From there, I coasted on into high school and straight into the tanning beds to toast my milky white skin for Important Life Altering Everything Depends On This Night Events like “Homecoming” and “Prom”.  Everyone else was tanning, so why not me?  (score one for play-on-words 90′s reference to Cranberries record)

And after a about five really good burny burn burns equatable to Wince When You See Me proportions? I actually managed to gain more freckles color.

Never underestimate the power of Denial.

[ This is Where Reality and Acceptance Set In. ]

But then I took a chemistry course at A&M. My professor scolded me that tanning beds were A Touch of Satan. That hour-long pep talk gingerly (yes, again!) sealed my fate as a Pale. I was banished to shade and SPF for eternity.

Tan goddesses like Jennifer Aniston are just FREAKS OF NATURE. (Actually, I hear she goes to those spray tan places and spends like $98 mil on the upkeep, but whatevs.)

[ This is Where Reason Flies Out The Window And Looking Good Wins. ]

I never considered tanning until quite recently when the sudden realization that if I don’t rip the veritable sunburn band-aid off a wee teensy bit by doing something… the first day we arrive in St. John, I will immediately baste and cook like a Thanksgiving turkey, rendering myself unrecognizable two days later when we get married.

[ Here Is The Point. ]

Should I take today, this beautiful Saturday, and take advantage of the tanning bed coupons bestowed upon me in the bridal gifty package thing I got when purchasing my wedding dress?

Because I certainly don’t want my wedding pictures to look like the menu cover at Red Lobster.

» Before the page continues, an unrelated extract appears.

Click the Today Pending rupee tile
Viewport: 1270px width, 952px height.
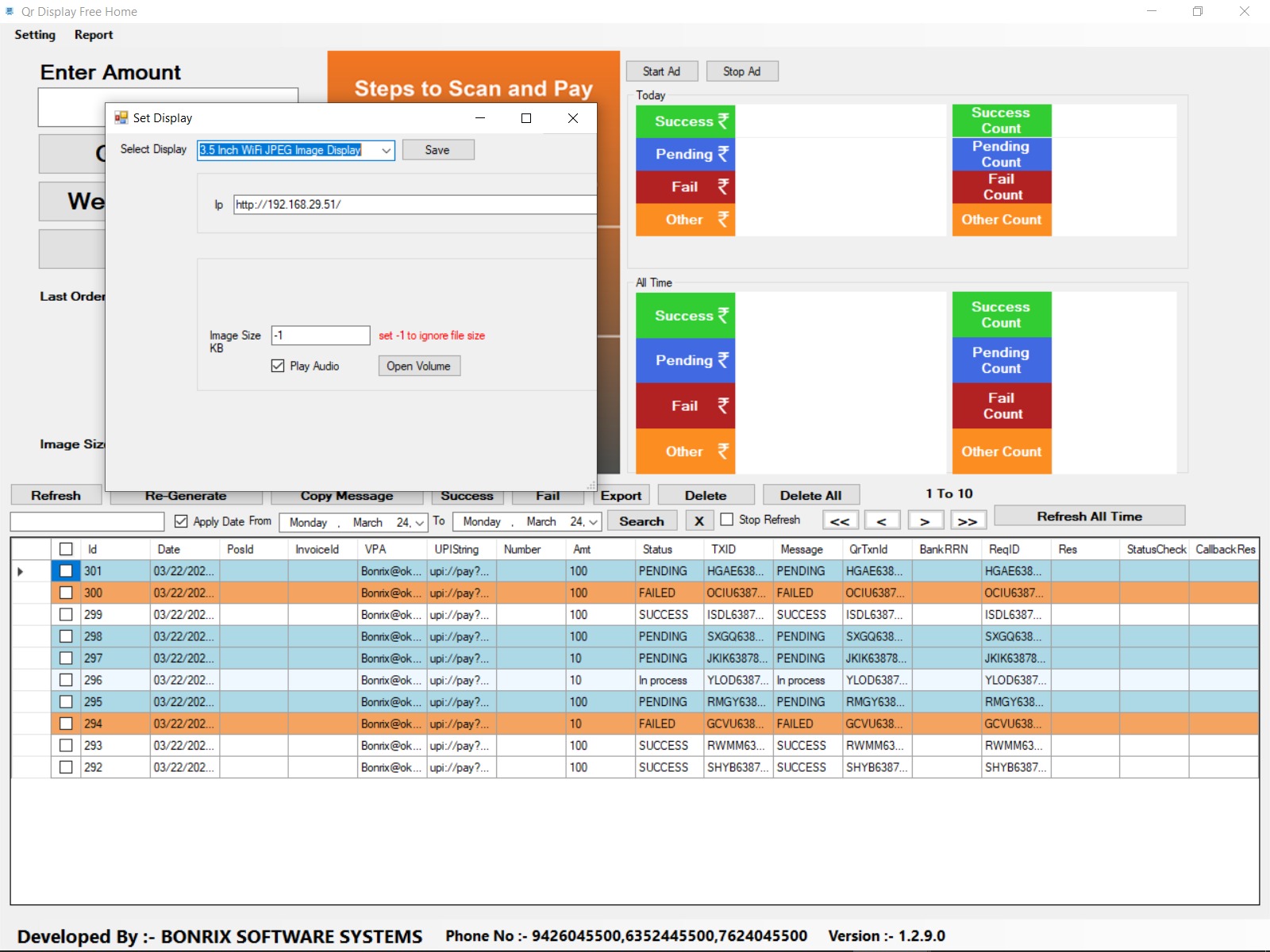pyautogui.click(x=685, y=154)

Upon returning home from The First Day training at the new job, I opened the door to a smiling and giddy husband-to-be.

Holding this:

Flowers are Awesome

Flowers = Excellence

Awwwww!!

The day went so ridiculously perfect that my tum-tum fills with dread having to finish my two weeks at old job.

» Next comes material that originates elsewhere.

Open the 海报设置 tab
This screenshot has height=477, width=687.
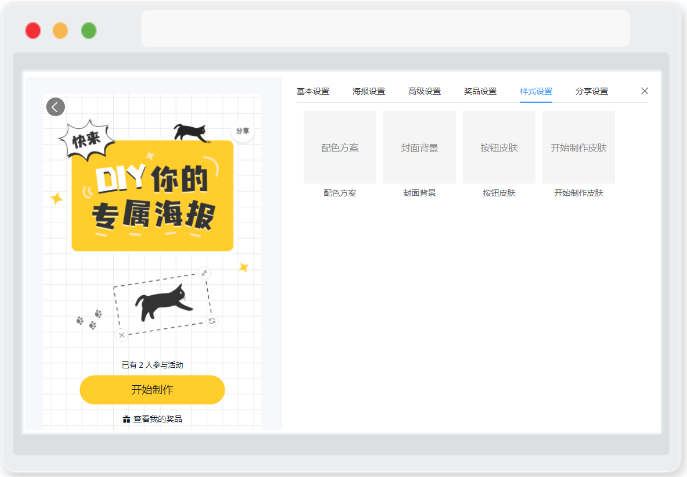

One of my favorite hobbies on the weekends is to go bargain shopping slash rummaging through aisles of clothes at Goodwill. I will spend hours just walking and leafing – in search of those perfect, classic pieces that look brand new.

Agenda:
Find basic, classy Professional Career Business Womany type pieces (the glee in which I typed that phrase was incendiary).

Shopping List:
* Pencil skirts (basic colors)
* Solid blouses (I feel so matronly saying ‘blouse’, yet ‘tops’ just sounds silly, ‘camisoles’ makes me think of underoos… so will someone please educate me on the proper term for a ‘shell’ type top?)
* Classic heels that cover the tattoo ON THE TOP OF MY FOOT idiotically obtained during Drunk Phase.

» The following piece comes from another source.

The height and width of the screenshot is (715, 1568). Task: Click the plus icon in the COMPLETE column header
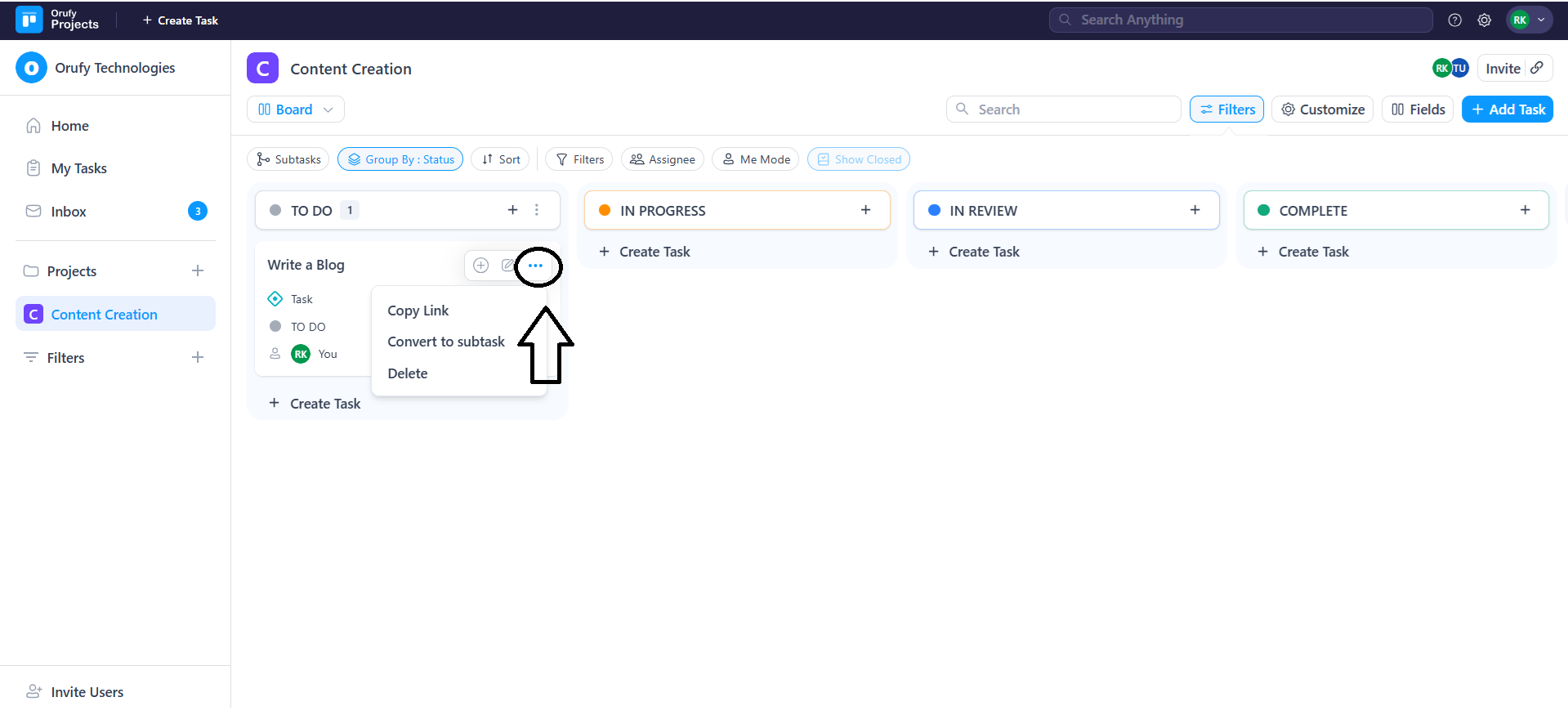pyautogui.click(x=1525, y=210)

After all, I have an obligation to dress the part of Professional Career Business Woman. Because from now on it’s deadlines, coffee, briefcases, and business suits.

But as I was thumbing through the many hideous clothes you will inevitably stumble upon like the floral printy 90′s stretch pants when Goodwill Hunting, I froze dead in my tracks when I laid eyes on this little mod number.

Goodwill Hunting

“That is adorable,” The Cashier wrinkled her nose angrily at me.

“I kind of want to change into it when I get into my car,” I grinned like an idiot. “Even though the next place I’m going is home.”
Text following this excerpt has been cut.